┌─ MATERIAL FOR THIS EXERCISE
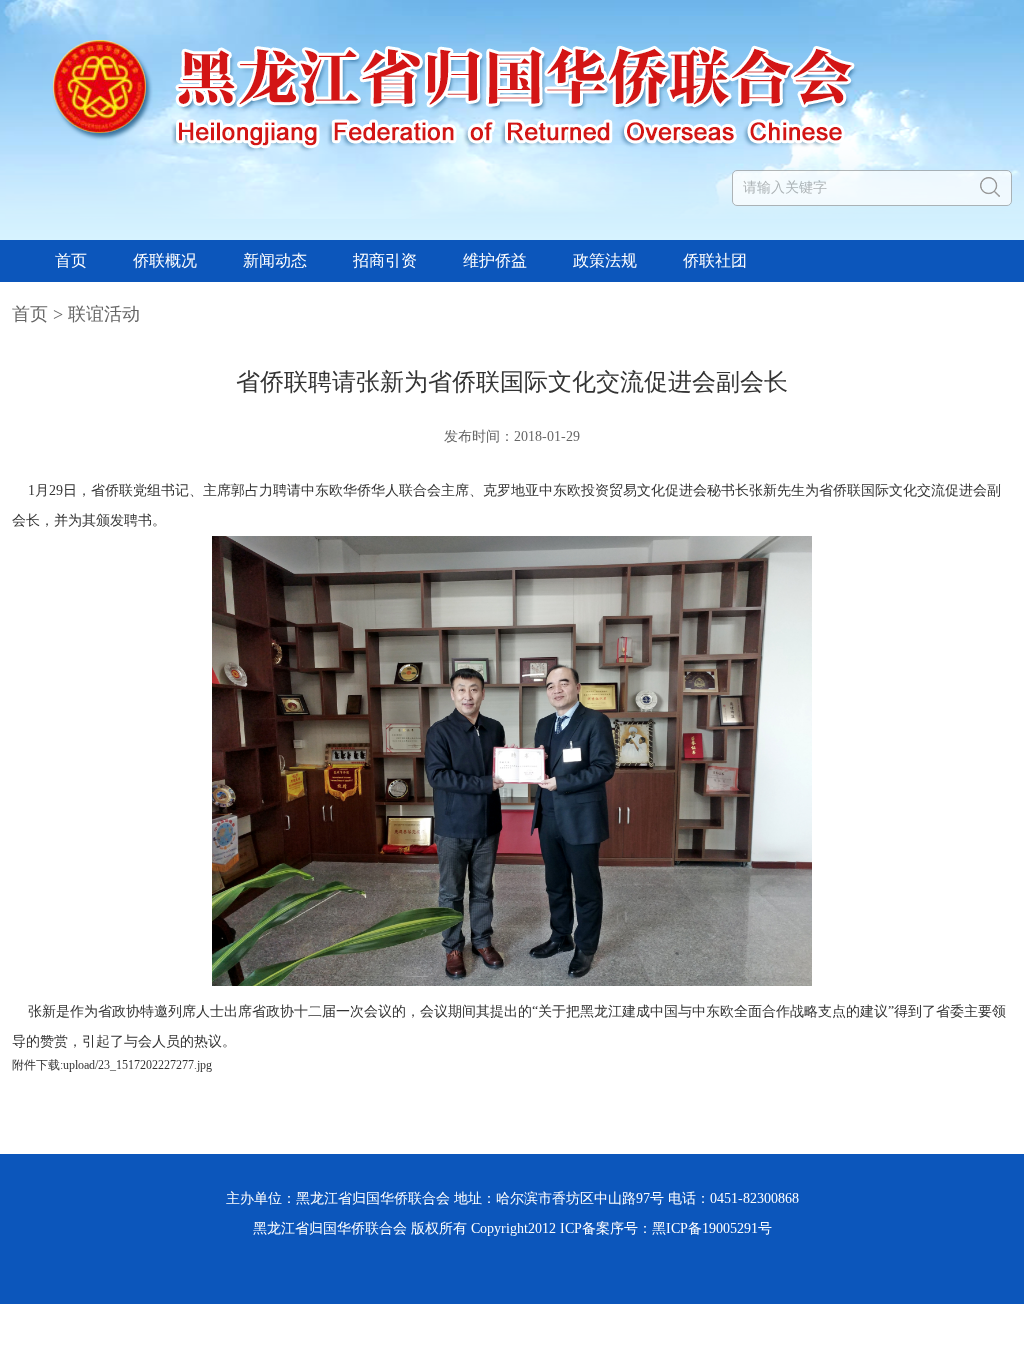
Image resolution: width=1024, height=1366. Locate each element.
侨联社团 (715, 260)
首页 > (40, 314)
└─
┌─ MATERIAL FOR THIS EXERCISE
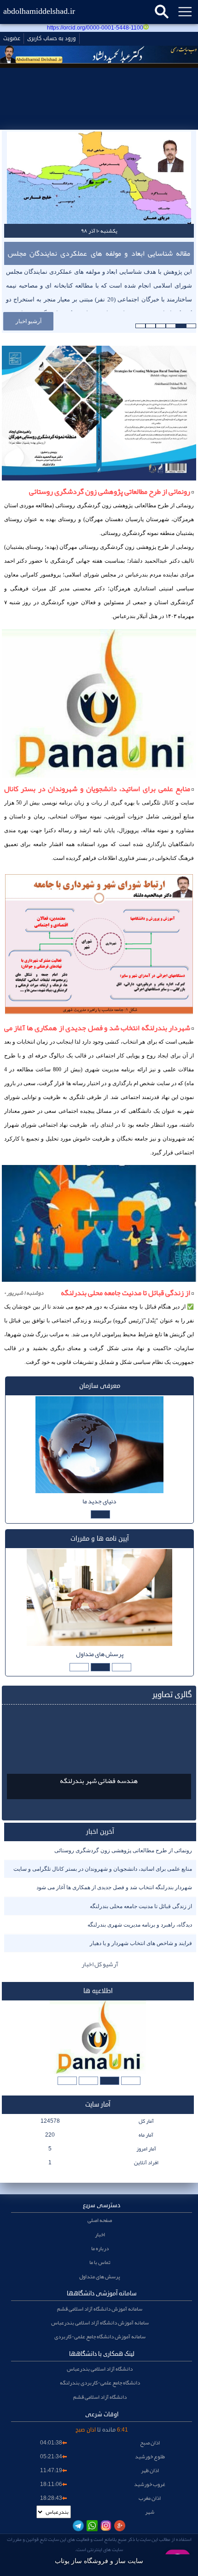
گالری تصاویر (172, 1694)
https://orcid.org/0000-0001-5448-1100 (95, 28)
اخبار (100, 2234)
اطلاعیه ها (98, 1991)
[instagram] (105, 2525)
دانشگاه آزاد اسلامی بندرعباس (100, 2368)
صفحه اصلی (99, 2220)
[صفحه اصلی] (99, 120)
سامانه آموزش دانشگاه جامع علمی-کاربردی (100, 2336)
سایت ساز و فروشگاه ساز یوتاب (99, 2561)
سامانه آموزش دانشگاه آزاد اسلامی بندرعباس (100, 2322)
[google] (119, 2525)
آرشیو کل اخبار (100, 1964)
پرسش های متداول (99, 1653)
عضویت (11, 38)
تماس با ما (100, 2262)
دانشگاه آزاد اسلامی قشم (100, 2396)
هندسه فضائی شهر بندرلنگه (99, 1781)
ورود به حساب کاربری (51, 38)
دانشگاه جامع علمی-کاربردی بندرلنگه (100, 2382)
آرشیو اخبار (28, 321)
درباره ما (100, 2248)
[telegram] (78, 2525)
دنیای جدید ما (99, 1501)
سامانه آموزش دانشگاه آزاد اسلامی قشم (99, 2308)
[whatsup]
└─
## [WORK ORDER]
In the lines above, find the word "اسلامی" and copy every line it occurs in.

## [RESPONSE TO THE EXERCISE]
دانشگاه آزاد اسلامی بندرعباس (100, 2368)
سامانه آموزش دانشگاه آزاد اسلامی بندرعباس (100, 2322)
دانشگاه آزاد اسلامی قشم (100, 2396)
سامانه آموزش دانشگاه آزاد اسلامی قشم (99, 2308)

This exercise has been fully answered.